壁は人の活動を制限する。その役割を保ちつつも、その場所での多彩な活動をつくりだすことはできないだろうか。
つつじが丘の文化複合施設では、壁になりきれないものをつくることで、そこに多義性を生み出し、使い手の活動を支えることを行った。空間を隔てていた壁たちは一度分解され、くぐることができる枠となり、透過する薄いガラスとなり、また部屋へとつづく扉となり、揺らめきながら稼働する銀色のカーテンとなる。さらにこれらの壁のようなものたちには色が付けられ、利用者が開けたり、くぐったり、ひっくり返したり、引っ張ったりすることで、身体とそれらの動きが強調される。壁のようなものたちと人と、そこでの活動が一体となって空間が動き出す。
駅からほど近い幹線道路沿いに位置し、ダンススクールや本屋、塾、商店街の集会場となるつつじが丘の文化複合施設、ここでは壁のようなものたちによって、使い手とともに出来事やパフォーマンスをつくり出していくことを考えた。
竣工時に目的や使い方が固定されるのではなく、使い手の要望の変化に応じて、その街の風景とともにそれらを変遷させていくことはできないだろうか。
浜町のはなれでは、積層された鉄骨フレームの周囲に木架構が取りつく建築構成とした。
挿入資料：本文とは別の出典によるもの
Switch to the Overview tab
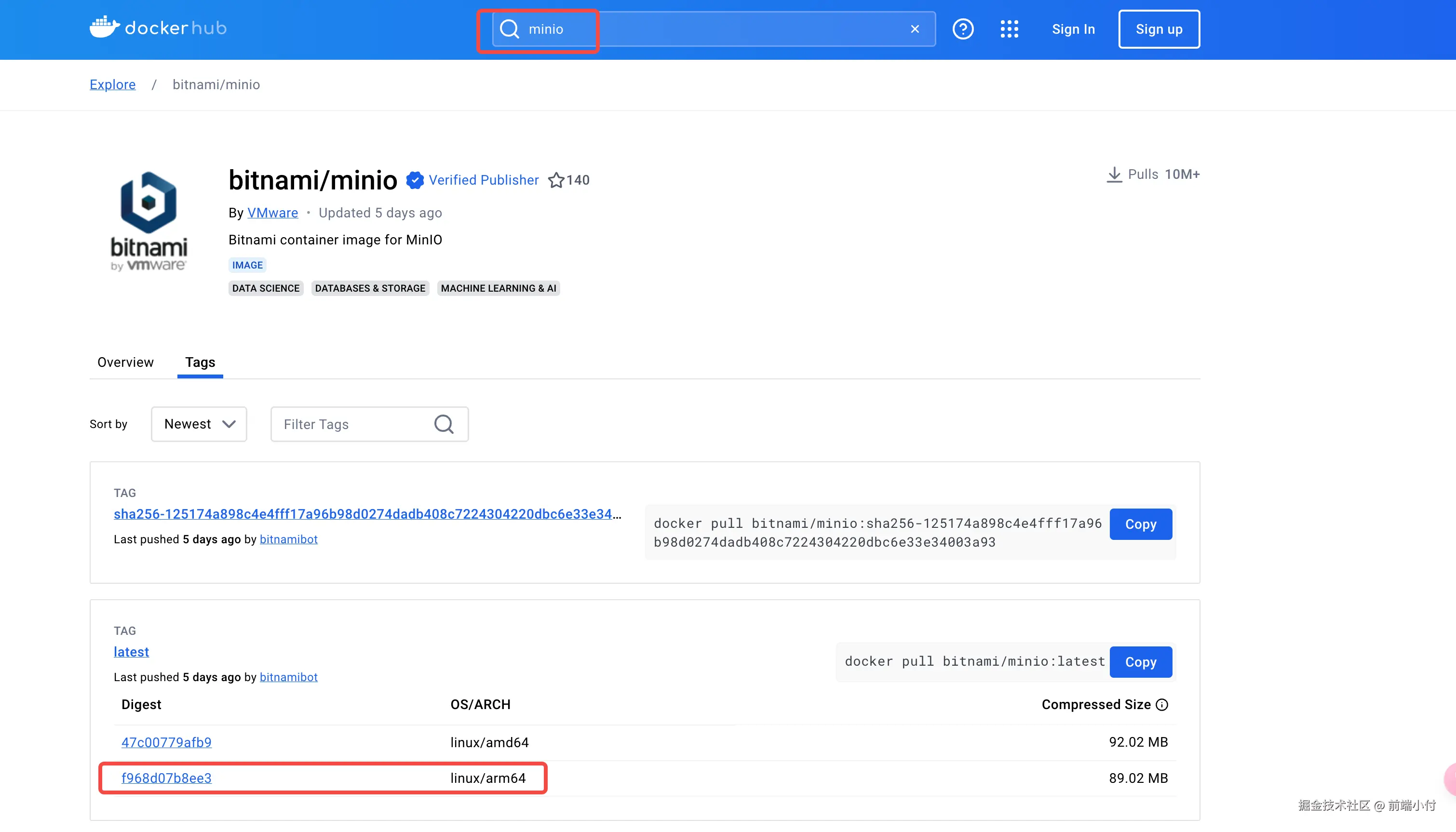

鉄骨フレームが水平力を担保することで、木架構は構造壁から解放される。この鉄骨と木架構の共存によって、躯体、開口、仕上げ、家具、金物、テキスタイル、植物など建築を取り巻く事物は変遷し、それらが街の風景の一部となる。木架構に沿って壁を立てることで書斎が生まれ、カーテンを付け替えることで寝室ができ、テラスが小さな温室へと変化する。そうして現れる建築は、住宅でありながらオフィスにもなり、図書館、ヨガスタジオ、ギャラリーにもなっていく。
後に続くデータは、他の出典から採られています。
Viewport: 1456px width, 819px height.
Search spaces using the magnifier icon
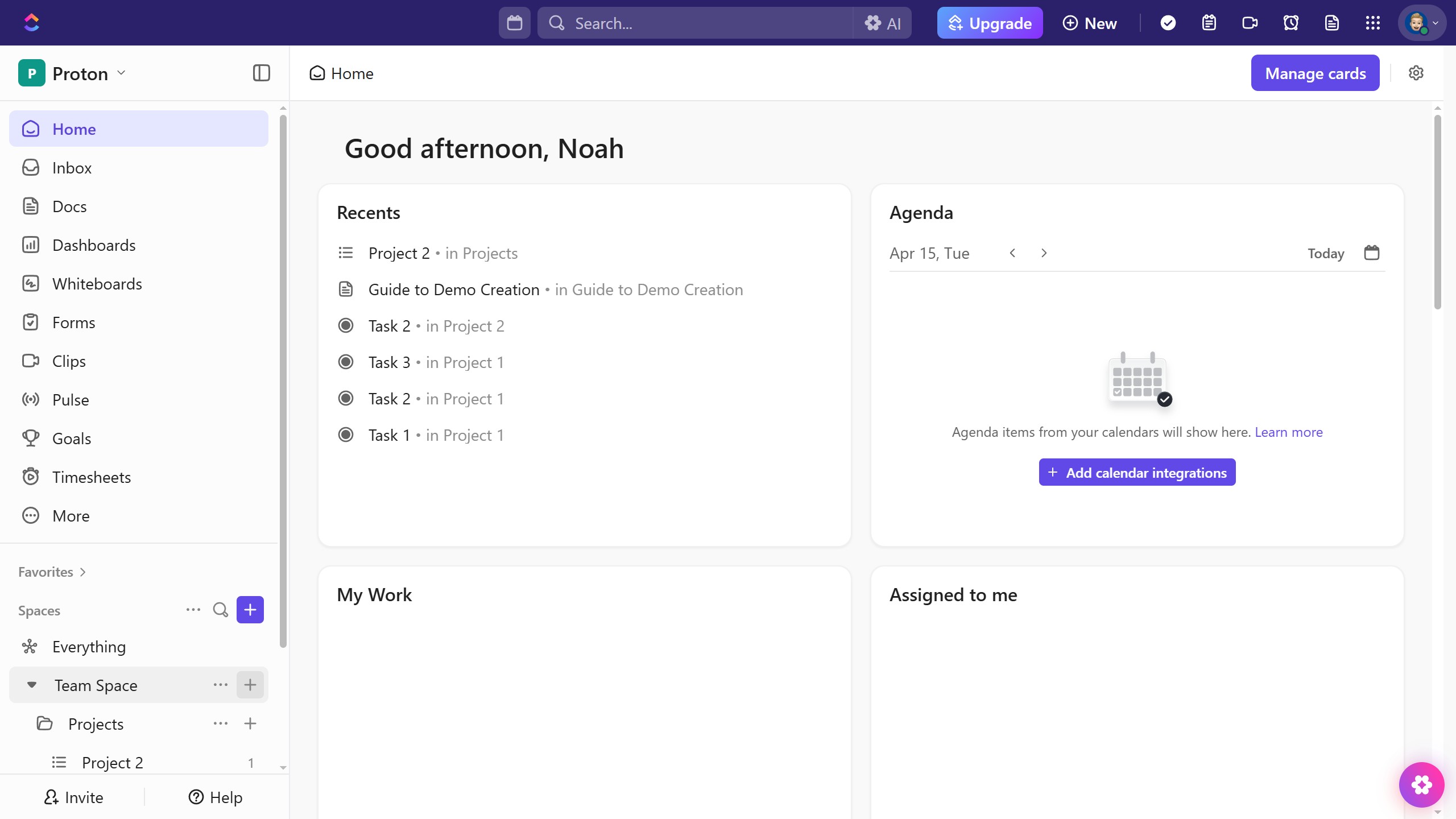[x=220, y=610]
阪神打出駅から徒歩5分ほどの芦屋市の大通り沿いに位置する浜町のはなれ。通りには家族連れから学生まで多くの人が行き交い、道端には住民が育てた植栽が並び、木陰にはベンチが置かれる。浜町のはなれは、そうした町を形づくる要素とともに、訪れる人々によって、新しい街の風景をつくっていく。